### [Verilen metin]
- Rabbin Duası Serisi -
1.ders: "Göklerdeki Babamız"


Matta 6: 7-13

Dua ettiğiniz zaman, aynı boş lafları tekrarlayıp durmayın. Allahsız milletler öyle yapıyorlar. Sanıyorlar ki, çok laf yaptılar mı, Allah onları işitecek. Onun için, onlar gibi olmayın. Babanız biliyor neye ihtiyacınız var, siz O´ndan dilemeden önce bile.

Onun için siz şöyle dua edin:

"Gökteki Babamız!
Senin adın kutsal bilinsin.
Senin krallığın gelsin.
Senin istediğin olsun - gökte nasıl olursa,
yeryüzünde de öyle olsun.
Bize bugünkü ekmeğimizi ver.
Bize karşı borçlu olanları bağışladık, Sen de aynı onun gibi bizi bağışla.
Bizi denemeye koyma, ama kötü olandan kurtar.
Çünkü krallık, kuvvet ve şan sonsuzlara kadar Senindir.
Amin."



İsa Mesihin öğrencilerine öğretirdiği bu duaya göre Allaha "Göklerdeki Babamız" diyebiliriz.

İsa´nın öğrencileri tabii ki, Allaha inanıyorlardı, tabii ki, Allaha dua ediyorlardı. Ama onlar dualarına, "Ey Allahım" ya da "Ya Rab" diye başlıyorlardı. Allaha “Göklerdeki Babamız” dеmek İsa´nın öğrencileri için yeni ve şaşırtırıcı bir şeydi. İslamiyette Allaha hiç "Baba" demezler, Yahudilikte de Allaha "Göklerdeki Babamız" demezlerdi. Tevrat ve Zebur kitaplarında ara sıra "siz Allahın evlatlarısınız" diye bir söz geçiyor. O ayetlerden anlaşılır ki, Allahın bir Baba olduğu düşüncesi Eski Antlaşma imanlılarına tam yabancı gelmiyordu. Ama bununla beraber Tevrat ve Zebur Kitaplarında “Allah” sözü yerinde "Baba" sözü çok az kullanılıyor.

"Yasanın Tekrarı" kitabında Musa Peygamber bir kere Allahı Baba olarak tanıtırmıştır. O ayetleri okuyalım:

“Rabbin adını duyuracam.

Büyüklüğü için Allahımızı övün!

O Kaya´dır, işleri kusursuzdur, bütün yolları doğrudur.

O, haksızlık etmeyen, güvenilir Allahtır. Doğru ve adildir.

Bu eğri ve sapık kuşak O´na bağlı kalmadı.

O´nun evlatları değiller. Bu onların utancıdır.

Rabbe böyle mi karşılık verilir,

Ey akılsız ve bilgisiz halk?

Sizi yaratan, size biçim veren, Babanız, Yaratıcınız O değil mi?”

(Yasanın Tekrarı 32:3-6)

Yeşaya Kitabında (63:15-16) çok güzel bir söz buldum. Dua eden peygamber, büyük sıkıntılarının içinden Allaha konuşuyor, seçtiği İsrail halkını unutmasın diye yalvarıyor. Yeşaya Rabbe, “Baba” ve “Kurtarıcı” olduğunu hatırlatırıyor.

### [Çalışma yönergeleri]
1. Rabbin Duası metnine göre şu ifadeler doğru mu? Her birine evet ya da hayır deyin ve kararı belirleyen sözleri metinden aynen aktarın. (a) İsa'nın öğrencileri dualarına "Ey Allahım" ya da "Ya Rab" diye başlıyorlardı. (b) İslamiyette Allah'a "Baba" denir. (c) Tevrat ve Zebur kitaplarında "Baba" sözü sık kullanılır.
2. Rabbin Duası üzerine yazılmış metni son cümlesinden sonra sürdürün.

### [Toplanan veriler]
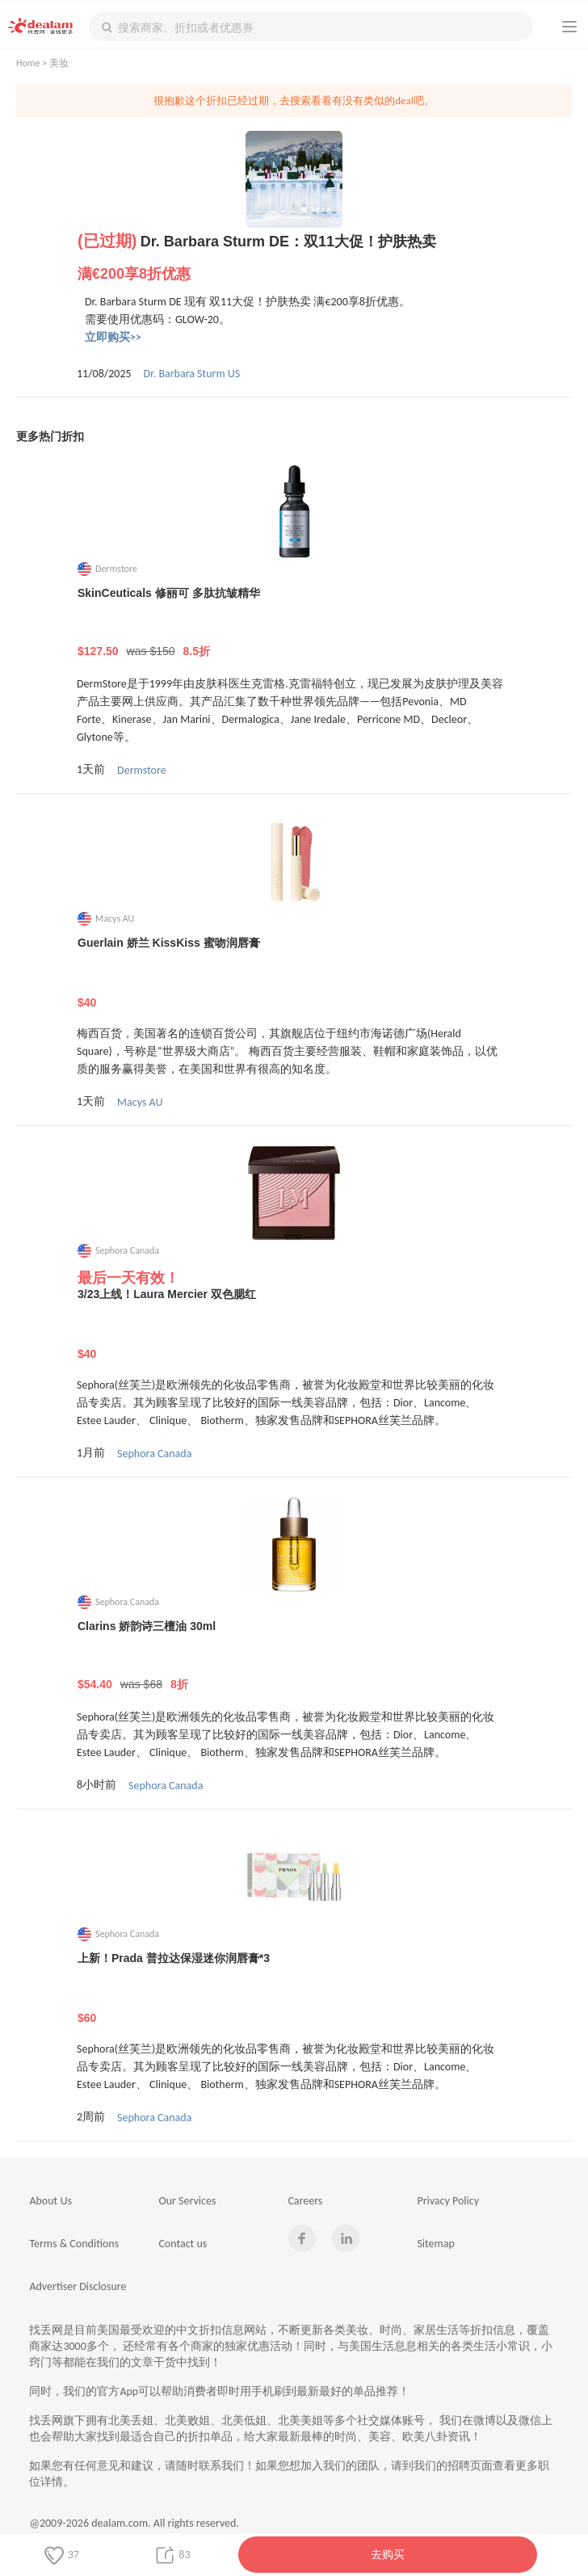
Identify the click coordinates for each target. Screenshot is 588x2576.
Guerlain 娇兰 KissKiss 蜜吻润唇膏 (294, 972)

### [Görev yanıtları]
1.
(a) Evet: "Ama onlar dualarına, "Ey Allahım" ya da "Ya Rab" diye başlıyorlardı."
(b) Hayır: "İslamiyette Allaha hiç "Baba" demezler"
(c) Hayır: "Ama bununla beraber Tevrat ve Zebur Kitaplarında “Allah” sözü yerinde "Baba" sözü çok az kullanılıyor."

2.
"Ya Rab, gökten bak, kutsal, şanlı yerinden bizi gör! Gayretin, kuvvetin nerede? Yüreğindeki özlem ve merhamet nerede? Bizden uzak olma. Babamız Sensin. İbrahim bizi tanımasa da, İsrail bizi kabul etmese de, Sen Babamızsın, ya Rab, sonsuzlardan beri adın "Kurtarıcımız"dır."

Allah, Yeremya peygamberin ağzından konuşup, yüreğinde olanları bize şöyle gösteriyor: (Yeremya 3: 19-20)

"Ben Rab, demiştim ki, seni evlatlarımdan saymayı; sana güzel bir memleket, en güzel yerleri vermeyi ne kadar isterdim!

Bana Baba diyeceğini, benden hiç ayrılmayacağını sandım. Ama bir kadın kocasına nasıl ihanet ederse, sen de bana öyle ihanet ettin, ey İsrail halkı!"

Demek ki, Allah bize Baba olmak, bize yakın olmak, bizi evlatlarından saymak, bize iyilik etmek istiyor, ama çoğu insanlar O´ndan uzak kalmayı daha çok severler.

İslamiyette ve Yahudilikte hiçbir duanın başlangıcında "Sevgili Babamız" sözlerini okumuyoruz, duymuyoruz. Acaba neden?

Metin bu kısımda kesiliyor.